Problem description: Look through the lines below; wherever the word "computer" appears, copy that line.

Records for the exercise:
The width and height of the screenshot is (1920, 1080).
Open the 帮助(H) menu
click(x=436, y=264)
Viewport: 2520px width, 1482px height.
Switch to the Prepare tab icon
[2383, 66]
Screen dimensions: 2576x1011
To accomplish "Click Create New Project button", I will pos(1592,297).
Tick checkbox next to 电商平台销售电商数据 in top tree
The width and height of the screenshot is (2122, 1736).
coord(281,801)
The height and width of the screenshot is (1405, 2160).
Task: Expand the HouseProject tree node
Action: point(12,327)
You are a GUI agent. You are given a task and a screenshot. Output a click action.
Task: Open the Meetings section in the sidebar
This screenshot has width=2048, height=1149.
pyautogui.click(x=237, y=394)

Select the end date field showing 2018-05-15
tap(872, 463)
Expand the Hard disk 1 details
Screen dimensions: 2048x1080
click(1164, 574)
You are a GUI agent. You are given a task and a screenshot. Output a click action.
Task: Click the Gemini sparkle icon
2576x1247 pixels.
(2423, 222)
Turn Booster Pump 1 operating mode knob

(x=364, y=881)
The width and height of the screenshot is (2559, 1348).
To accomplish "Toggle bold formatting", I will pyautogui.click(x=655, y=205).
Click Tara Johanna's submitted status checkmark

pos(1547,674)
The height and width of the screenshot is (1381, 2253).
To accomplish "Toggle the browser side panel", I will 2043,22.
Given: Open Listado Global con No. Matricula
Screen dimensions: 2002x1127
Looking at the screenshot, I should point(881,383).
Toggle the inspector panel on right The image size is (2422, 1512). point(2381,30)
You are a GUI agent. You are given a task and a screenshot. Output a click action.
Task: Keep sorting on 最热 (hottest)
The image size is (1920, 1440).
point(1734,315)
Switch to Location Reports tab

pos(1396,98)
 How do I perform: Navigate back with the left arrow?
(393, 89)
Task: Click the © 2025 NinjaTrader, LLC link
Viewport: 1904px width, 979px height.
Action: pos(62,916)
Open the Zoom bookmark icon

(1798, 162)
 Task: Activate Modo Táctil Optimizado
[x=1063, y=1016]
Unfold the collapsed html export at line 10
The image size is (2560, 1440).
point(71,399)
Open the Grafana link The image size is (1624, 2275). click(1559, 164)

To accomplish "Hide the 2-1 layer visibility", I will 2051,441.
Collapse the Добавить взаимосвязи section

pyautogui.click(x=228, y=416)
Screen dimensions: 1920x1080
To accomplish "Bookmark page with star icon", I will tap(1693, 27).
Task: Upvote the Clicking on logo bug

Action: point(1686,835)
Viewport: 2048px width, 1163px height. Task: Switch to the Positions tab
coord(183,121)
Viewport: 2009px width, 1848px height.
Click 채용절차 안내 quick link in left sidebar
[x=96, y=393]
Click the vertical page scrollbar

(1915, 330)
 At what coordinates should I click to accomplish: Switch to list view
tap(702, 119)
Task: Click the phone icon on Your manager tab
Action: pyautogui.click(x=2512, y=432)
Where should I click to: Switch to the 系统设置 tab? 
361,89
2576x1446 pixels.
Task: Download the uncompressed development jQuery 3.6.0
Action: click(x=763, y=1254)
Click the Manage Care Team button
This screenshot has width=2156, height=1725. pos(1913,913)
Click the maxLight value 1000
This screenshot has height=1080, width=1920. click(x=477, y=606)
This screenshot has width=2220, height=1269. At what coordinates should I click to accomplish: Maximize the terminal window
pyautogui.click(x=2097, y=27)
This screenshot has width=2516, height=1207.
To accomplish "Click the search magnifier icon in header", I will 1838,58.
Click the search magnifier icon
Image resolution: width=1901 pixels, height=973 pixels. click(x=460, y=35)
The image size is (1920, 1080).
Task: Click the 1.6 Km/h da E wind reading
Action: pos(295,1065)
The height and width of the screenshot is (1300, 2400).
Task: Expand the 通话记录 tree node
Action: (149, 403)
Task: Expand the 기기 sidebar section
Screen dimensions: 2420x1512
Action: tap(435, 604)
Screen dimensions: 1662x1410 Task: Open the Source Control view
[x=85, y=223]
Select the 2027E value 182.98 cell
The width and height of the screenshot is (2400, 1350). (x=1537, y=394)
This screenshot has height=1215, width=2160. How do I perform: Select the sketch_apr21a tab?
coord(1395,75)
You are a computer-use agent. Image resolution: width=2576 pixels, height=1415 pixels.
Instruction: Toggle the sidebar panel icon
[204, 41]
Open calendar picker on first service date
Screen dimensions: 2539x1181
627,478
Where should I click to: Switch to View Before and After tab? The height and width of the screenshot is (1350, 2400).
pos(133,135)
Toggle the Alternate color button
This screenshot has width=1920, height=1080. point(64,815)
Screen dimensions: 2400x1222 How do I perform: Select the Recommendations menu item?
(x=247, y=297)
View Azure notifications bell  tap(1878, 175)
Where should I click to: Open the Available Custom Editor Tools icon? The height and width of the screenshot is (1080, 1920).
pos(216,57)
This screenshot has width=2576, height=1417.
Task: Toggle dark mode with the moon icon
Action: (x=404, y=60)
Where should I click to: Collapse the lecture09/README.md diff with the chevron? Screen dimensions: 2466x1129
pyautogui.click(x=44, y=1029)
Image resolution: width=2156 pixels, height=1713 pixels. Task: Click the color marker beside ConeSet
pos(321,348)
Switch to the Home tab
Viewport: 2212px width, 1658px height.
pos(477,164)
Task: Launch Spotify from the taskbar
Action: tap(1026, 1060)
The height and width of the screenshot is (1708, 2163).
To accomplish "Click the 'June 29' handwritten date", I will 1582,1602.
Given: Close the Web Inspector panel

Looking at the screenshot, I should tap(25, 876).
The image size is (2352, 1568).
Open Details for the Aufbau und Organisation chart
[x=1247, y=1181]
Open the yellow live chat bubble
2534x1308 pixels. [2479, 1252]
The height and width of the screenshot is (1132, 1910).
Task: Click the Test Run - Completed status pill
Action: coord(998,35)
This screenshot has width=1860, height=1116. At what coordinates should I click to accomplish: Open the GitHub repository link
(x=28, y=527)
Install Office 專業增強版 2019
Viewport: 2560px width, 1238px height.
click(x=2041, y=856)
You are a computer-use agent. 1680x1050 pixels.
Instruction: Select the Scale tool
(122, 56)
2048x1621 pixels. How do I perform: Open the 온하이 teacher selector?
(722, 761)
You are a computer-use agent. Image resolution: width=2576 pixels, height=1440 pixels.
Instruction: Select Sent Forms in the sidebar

Response area:
You are a computer-use agent. Image resolution: width=2576 pixels, height=1415 pixels.
You are a computer-use agent. 1680x1050 pixels.
You are a computer-use agent. Image resolution: width=2576 pixels, height=1440 pixels.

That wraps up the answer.